# Post Your Space Marines Tacticals



## Leaf (Feb 8, 2008)

This is a Start of the Mini of the month Thread Please post pictures of your favorite Imperial Space Marine Tactical. It can be a Single Mini or a squad.


----------



## rdlb (Nov 30, 2008)

*Plasma Gunner*










Stole this pose from Galahad. Thanks!

"pleasedon'tblowup,pleasedon'tblowup,pleasedon'tblowup,pleasedon'tblowup"


----------



## rdlb (Nov 30, 2008)

*Tac Marine...*










This guy didn't start with those two purity seals. He received them after holding down an objective for the rest of the game even when all his comrades had been vaporized...

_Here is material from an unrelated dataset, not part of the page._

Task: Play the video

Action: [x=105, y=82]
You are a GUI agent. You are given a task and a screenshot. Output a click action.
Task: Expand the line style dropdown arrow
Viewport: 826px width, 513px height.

I always place him in squads with a risky mission. He's a survivor! Maybe one day he'll join the sternguard...

Thanks for doing this Leaf, lets see some of your marines!


----------



## Damned Fist (Nov 2, 2007)

Imperial Fist/ LoTD Tac. Sqd.


----------



## Leaf (Feb 8, 2008)

:grin: Those are some cool marines.

rdlb thats neat that your one marine has history I never thought of doing that


----------



## kolossus (Apr 8, 2009)

World eaters pre-heresy:


----------



## art (Feb 16, 2008)

My space marine mk9:



I converted it a lot.

Art.


----------



## Djinn24 (Jan 12, 2008)

Art, I love your minis and as long as this stay popular I will sticky it. Next month I suggest added the month in the title as well though!


----------



## Leaf (Feb 8, 2008)

Ok I will add the month next month in the title


----------



## The Wraithlord (Jan 1, 2007)

You will not escape the corruption of this thread. The Thousand Sons say so.


----------



## Talos (Aug 4, 2008)

WoW love your marines Wraithlord. Also art your one is great.
Not the greatest photo I know. 
This is my 2nd Tac squad sarge for my small Space Marine army.


----------



## kolossus (Apr 8, 2009)

Wow Wraithlord you squad is just amazing .

regards


----------



## rdlb (Nov 30, 2008)

Yep Wraithlord's squad, even though it is facing inevitable destruction at the hands of the Emperor, is amazing. The light from the lava is intense, the small cracks cast smaller glows on the marines legs and everything, amazing...too bad you will be consumed by the holy fury of the Emperor and the instruments of his will, like Art's awesome blood angel veteran.


----------



## Leaf (Feb 8, 2008)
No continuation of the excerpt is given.